* Exercise brief
Repeat the lines of the data that follow, please, starting at the first and stopping after the one with "Click the checkmark".

[Stored data]
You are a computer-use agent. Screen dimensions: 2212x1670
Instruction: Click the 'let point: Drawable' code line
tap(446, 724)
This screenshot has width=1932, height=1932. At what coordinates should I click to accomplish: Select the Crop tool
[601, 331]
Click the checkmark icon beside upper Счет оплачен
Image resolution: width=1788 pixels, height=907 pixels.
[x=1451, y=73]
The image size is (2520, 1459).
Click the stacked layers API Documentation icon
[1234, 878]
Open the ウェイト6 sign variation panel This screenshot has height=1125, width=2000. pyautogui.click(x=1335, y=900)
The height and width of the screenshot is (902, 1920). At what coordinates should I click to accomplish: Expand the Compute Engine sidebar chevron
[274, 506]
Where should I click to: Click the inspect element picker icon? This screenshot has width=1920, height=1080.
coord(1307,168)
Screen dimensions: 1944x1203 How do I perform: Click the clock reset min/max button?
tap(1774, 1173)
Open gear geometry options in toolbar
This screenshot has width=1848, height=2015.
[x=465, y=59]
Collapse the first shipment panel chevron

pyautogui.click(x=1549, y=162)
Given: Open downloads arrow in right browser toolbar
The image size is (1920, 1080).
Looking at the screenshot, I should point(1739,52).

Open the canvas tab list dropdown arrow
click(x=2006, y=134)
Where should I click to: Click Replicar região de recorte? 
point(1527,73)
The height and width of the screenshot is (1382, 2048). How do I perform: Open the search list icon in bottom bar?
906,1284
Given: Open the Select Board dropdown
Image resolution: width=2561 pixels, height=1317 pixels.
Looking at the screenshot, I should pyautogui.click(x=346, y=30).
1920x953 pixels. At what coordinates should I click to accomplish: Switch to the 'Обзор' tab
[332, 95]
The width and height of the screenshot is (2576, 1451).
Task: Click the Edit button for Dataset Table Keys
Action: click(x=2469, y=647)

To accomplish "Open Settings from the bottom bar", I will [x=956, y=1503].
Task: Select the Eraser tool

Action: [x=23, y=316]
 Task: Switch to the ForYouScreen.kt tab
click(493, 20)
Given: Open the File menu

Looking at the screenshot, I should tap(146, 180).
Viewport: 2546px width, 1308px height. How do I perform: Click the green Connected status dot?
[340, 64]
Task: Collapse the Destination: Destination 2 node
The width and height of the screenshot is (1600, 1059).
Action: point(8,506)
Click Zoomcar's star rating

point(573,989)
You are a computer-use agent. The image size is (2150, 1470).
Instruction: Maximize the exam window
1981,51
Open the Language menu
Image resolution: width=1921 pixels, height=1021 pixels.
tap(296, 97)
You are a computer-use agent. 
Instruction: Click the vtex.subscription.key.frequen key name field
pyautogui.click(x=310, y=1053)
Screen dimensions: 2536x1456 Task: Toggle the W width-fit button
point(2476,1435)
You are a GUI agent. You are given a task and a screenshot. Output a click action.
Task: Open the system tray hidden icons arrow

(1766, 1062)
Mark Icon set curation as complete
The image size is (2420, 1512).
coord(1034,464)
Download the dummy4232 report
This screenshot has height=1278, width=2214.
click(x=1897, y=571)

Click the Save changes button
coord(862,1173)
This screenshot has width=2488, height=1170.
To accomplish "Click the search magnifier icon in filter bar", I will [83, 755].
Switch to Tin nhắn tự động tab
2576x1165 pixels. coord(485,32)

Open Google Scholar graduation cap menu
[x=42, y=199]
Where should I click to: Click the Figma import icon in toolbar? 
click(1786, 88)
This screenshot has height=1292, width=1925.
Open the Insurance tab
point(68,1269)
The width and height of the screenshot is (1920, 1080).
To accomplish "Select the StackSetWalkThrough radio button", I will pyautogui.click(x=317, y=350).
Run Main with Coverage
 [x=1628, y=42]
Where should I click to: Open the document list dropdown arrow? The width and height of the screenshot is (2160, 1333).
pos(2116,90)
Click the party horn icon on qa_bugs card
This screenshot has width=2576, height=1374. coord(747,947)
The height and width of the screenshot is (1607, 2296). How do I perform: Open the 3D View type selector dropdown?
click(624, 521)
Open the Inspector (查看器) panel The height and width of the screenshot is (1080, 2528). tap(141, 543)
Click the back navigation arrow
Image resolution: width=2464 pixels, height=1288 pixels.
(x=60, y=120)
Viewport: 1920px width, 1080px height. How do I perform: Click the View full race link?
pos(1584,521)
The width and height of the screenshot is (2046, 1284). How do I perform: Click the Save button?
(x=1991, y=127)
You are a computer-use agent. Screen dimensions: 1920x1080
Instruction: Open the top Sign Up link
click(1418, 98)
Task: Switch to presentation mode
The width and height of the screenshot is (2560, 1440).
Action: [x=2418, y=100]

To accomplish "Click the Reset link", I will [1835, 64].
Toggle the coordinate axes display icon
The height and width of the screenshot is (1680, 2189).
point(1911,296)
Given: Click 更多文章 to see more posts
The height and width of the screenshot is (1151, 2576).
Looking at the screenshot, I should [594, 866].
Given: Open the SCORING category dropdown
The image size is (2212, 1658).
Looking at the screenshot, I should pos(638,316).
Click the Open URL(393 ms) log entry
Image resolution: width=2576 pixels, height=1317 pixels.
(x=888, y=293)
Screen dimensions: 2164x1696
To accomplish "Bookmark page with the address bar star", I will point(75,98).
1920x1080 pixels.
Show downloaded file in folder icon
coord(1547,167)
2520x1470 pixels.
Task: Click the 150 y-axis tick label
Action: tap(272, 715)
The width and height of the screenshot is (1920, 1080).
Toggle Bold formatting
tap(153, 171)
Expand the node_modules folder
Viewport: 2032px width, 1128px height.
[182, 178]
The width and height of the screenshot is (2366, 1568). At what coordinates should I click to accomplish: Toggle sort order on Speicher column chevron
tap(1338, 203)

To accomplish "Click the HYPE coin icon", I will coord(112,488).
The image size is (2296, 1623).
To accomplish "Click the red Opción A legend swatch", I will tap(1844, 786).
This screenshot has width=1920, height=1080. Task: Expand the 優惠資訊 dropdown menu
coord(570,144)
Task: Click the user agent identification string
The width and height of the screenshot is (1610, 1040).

* Solution to the exercise
You are a computer-use agent. Screen dimensions: 2212x1670
Instruction: Click the 'let point: Drawable' code line
tap(446, 724)
This screenshot has width=1932, height=1932. At what coordinates should I click to accomplish: Select the Crop tool
[601, 331]
Click the checkmark icon beside upper Счет оплачен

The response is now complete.